For those using SQL as the DB for storing WW session and log data, is it better to use a DB dedicated to just the WWC tables or add the WWC tables to the application database?

TIA

Gravatar is a globally recognized avatar based on your email address. re: Best practice for location of wwsession/log tables when using SQL
  Rick Strahl
  Richard Kaye
  May 30, 2020 @ 03:10pm

Probably a good idea to add it to the SQL database (or a separate SQL database even). This way if you scale to multiple machines later, the data is in a central location.
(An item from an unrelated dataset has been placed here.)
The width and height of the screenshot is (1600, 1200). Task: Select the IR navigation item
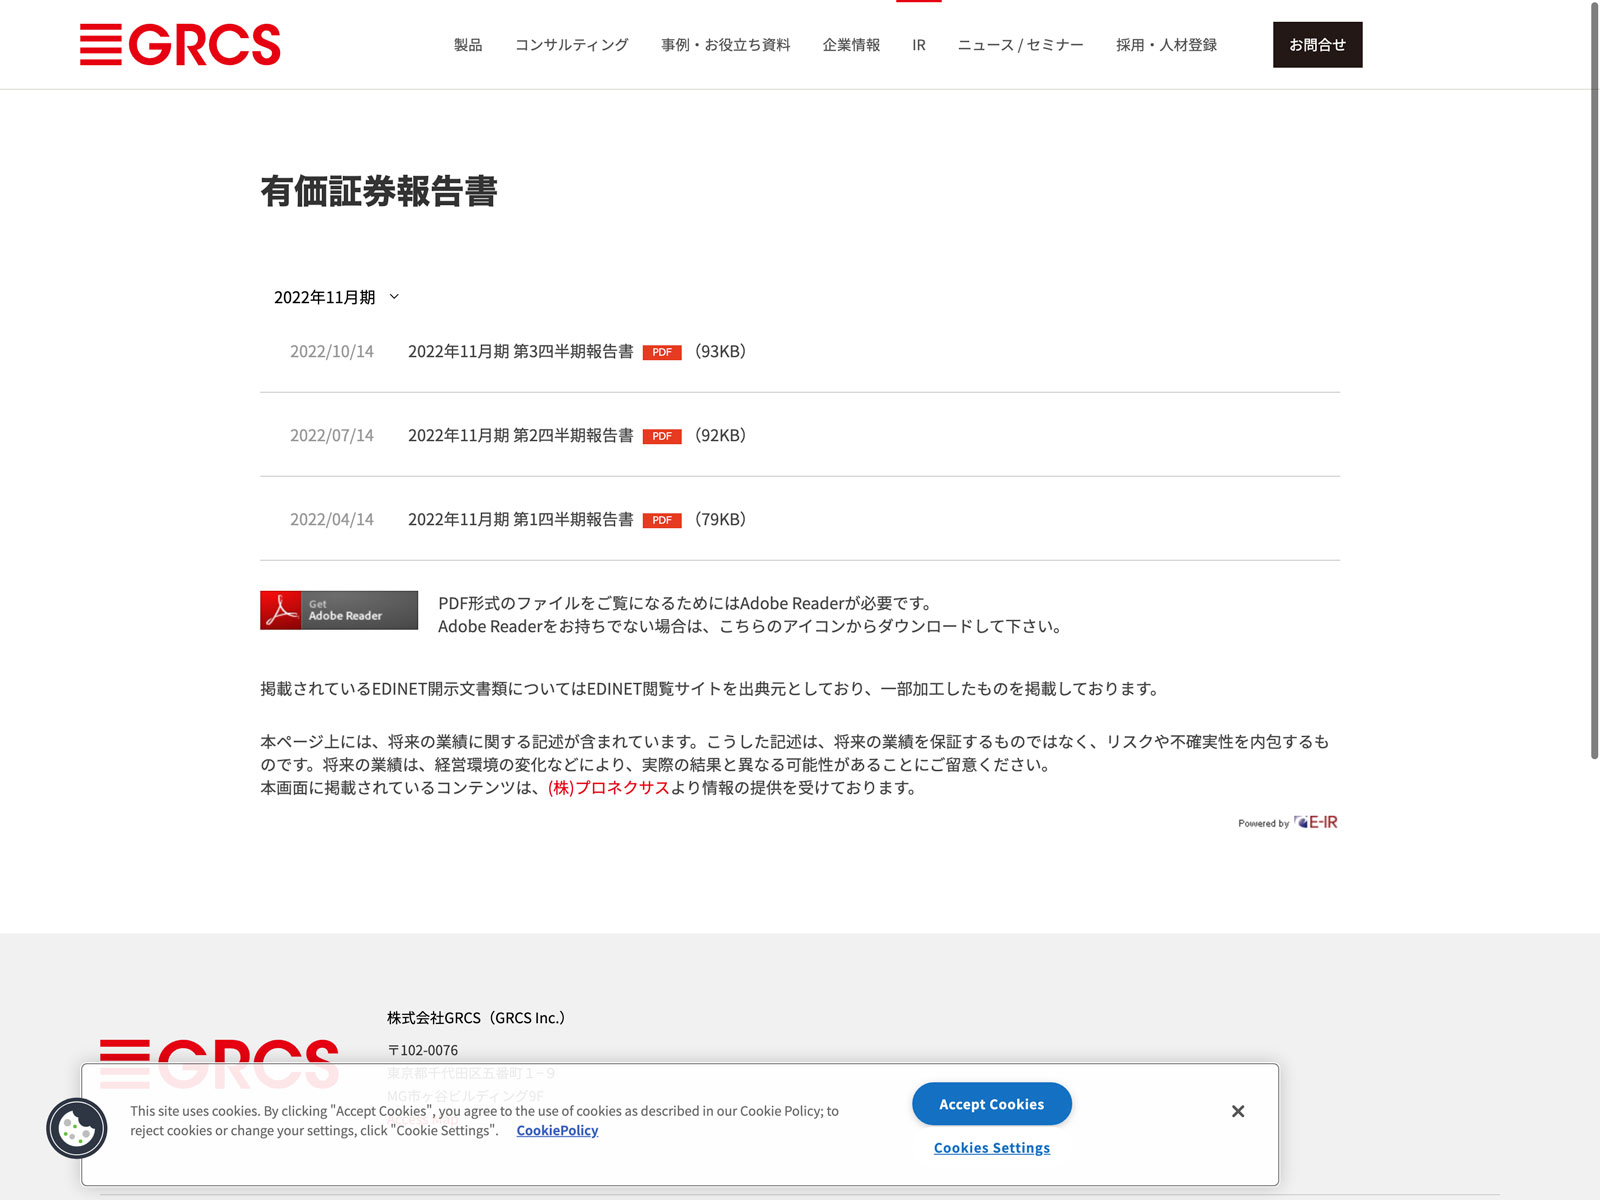click(x=918, y=45)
With DBF files you'd have to share the files over the network (slow and maintenance issues).

+++ Rick ---

Gravatar is a globally recognized avatar based on your email address. re: Best practice for location of wwsession/log tables when using SQL
  Richard Kaye
  Rick Strahl
  May 30, 2020 @ 07:05pm

Our application DB is SQL. At the moment the only DBFs are a handful of lookup tables and we'll be pushing those into SQL. So my question is should I put wwsession in the application DB or create a dedicated DB just for the WW tables?

Gravatar is a globally recognized avatar based on your email address. re: Best practice for location of wwsession/log tables when using SQL
  Rick Strahl
  Richard Kaye
  May 31, 2020 @ 02:36am

If you maintain the tables and clear them out regularly then I'd probably put them into the same database. But if you let them go or you plan on archiving the data then using a sperate DB in SQL might be better to isolate the size away from your application data. These tables can get quite large and they'll inhibit the backup process and movement of the actual data.

+++ Rick ---

Gravatar is a globally recognized avatar based on your email address. re: Best practice for location of wwsession/log tables when using SQL
  Richard Kaye
  Rick Strahl
  May 31, 2020 @ 08:46am

Thanks, Rick. That was my instinct but figured it was a good idea to check with the collective wisdom.